» **Exercise inputs**
----

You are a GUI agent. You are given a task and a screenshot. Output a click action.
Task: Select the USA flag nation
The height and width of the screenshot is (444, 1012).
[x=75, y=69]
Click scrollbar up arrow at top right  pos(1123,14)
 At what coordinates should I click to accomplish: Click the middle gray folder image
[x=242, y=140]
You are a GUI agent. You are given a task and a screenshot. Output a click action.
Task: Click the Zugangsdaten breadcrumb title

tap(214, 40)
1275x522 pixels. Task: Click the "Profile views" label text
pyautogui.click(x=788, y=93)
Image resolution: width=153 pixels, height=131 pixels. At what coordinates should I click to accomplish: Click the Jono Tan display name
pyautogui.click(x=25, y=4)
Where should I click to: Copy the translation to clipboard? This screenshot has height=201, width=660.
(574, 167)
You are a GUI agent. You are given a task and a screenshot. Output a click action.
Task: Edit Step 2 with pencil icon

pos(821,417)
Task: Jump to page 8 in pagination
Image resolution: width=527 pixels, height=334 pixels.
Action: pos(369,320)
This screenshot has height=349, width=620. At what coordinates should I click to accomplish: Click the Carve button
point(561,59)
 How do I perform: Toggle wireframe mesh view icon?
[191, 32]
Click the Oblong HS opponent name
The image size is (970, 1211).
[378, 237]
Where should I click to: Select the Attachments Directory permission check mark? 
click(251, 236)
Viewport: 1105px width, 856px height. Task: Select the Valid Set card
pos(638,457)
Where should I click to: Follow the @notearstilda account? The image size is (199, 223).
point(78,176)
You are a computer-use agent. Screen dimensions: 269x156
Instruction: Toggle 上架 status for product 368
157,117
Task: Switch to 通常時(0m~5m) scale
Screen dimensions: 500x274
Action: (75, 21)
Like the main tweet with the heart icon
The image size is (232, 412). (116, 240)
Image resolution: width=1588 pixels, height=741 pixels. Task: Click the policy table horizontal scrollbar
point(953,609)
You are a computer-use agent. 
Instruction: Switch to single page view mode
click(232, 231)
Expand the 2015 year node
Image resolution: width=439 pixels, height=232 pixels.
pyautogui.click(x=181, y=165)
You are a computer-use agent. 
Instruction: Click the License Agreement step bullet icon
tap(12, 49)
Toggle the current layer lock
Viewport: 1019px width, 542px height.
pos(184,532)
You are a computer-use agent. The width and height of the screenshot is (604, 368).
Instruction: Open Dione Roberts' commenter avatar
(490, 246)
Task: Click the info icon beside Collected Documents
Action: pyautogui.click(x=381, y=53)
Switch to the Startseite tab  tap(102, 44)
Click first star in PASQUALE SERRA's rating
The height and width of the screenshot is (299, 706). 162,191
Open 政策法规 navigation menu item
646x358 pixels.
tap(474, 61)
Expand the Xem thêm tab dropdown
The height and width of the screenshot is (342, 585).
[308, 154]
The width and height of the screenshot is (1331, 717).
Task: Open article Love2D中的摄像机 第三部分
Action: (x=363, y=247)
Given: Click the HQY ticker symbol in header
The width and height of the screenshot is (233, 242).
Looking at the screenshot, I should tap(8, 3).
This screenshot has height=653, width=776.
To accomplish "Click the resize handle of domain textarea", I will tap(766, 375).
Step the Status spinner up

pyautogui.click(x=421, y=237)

----

» **Problem details**
Every entry above must be returned word for word.

» **Reply**
You are a GUI agent. You are given a task and a screenshot. Output a click action.
Task: Select the USA flag nation
The height and width of the screenshot is (444, 1012).
[x=75, y=69]
Click scrollbar up arrow at top right  pos(1123,14)
 At what coordinates should I click to accomplish: Click the middle gray folder image
[x=242, y=140]
You are a GUI agent. You are given a task and a screenshot. Output a click action.
Task: Click the Zugangsdaten breadcrumb title

tap(214, 40)
1275x522 pixels. Task: Click the "Profile views" label text
pyautogui.click(x=788, y=93)
Image resolution: width=153 pixels, height=131 pixels. At what coordinates should I click to accomplish: Click the Jono Tan display name
pyautogui.click(x=25, y=4)
Where should I click to: Copy the translation to clipboard? This screenshot has height=201, width=660.
(574, 167)
You are a GUI agent. You are given a task and a screenshot. Output a click action.
Task: Edit Step 2 with pencil icon

pos(821,417)
Task: Jump to page 8 in pagination
Image resolution: width=527 pixels, height=334 pixels.
Action: pos(369,320)
This screenshot has height=349, width=620. At what coordinates should I click to accomplish: Click the Carve button
point(561,59)
 How do I perform: Toggle wireframe mesh view icon?
[191, 32]
Click the Oblong HS opponent name
The image size is (970, 1211).
[378, 237]
Where should I click to: Select the Attachments Directory permission check mark? 
click(251, 236)
Viewport: 1105px width, 856px height. Task: Select the Valid Set card
pos(638,457)
Where should I click to: Follow the @notearstilda account? The image size is (199, 223).
point(78,176)
You are a computer-use agent. Screen dimensions: 269x156
Instruction: Toggle 上架 status for product 368
157,117
Task: Switch to 通常時(0m~5m) scale
Screen dimensions: 500x274
Action: (75, 21)
Like the main tweet with the heart icon
The image size is (232, 412). (116, 240)
Image resolution: width=1588 pixels, height=741 pixels. Task: Click the policy table horizontal scrollbar
point(953,609)
You are a computer-use agent. 
Instruction: Switch to single page view mode
click(232, 231)
Expand the 2015 year node
Image resolution: width=439 pixels, height=232 pixels.
pyautogui.click(x=181, y=165)
You are a computer-use agent. 
Instruction: Click the License Agreement step bullet icon
tap(12, 49)
Toggle the current layer lock
Viewport: 1019px width, 542px height.
pos(184,532)
You are a computer-use agent. The width and height of the screenshot is (604, 368).
Instruction: Open Dione Roberts' commenter avatar
(490, 246)
Task: Click the info icon beside Collected Documents
Action: pyautogui.click(x=381, y=53)
Switch to the Startseite tab  tap(102, 44)
Click first star in PASQUALE SERRA's rating
The height and width of the screenshot is (299, 706). 162,191
Open 政策法规 navigation menu item
646x358 pixels.
tap(474, 61)
Expand the Xem thêm tab dropdown
The height and width of the screenshot is (342, 585).
[308, 154]
The width and height of the screenshot is (1331, 717).
Task: Open article Love2D中的摄像机 第三部分
Action: (x=363, y=247)
Given: Click the HQY ticker symbol in header
The width and height of the screenshot is (233, 242).
Looking at the screenshot, I should tap(8, 3).
This screenshot has height=653, width=776.
To accomplish "Click the resize handle of domain textarea", I will tap(766, 375).
Step the Status spinner up

pyautogui.click(x=421, y=237)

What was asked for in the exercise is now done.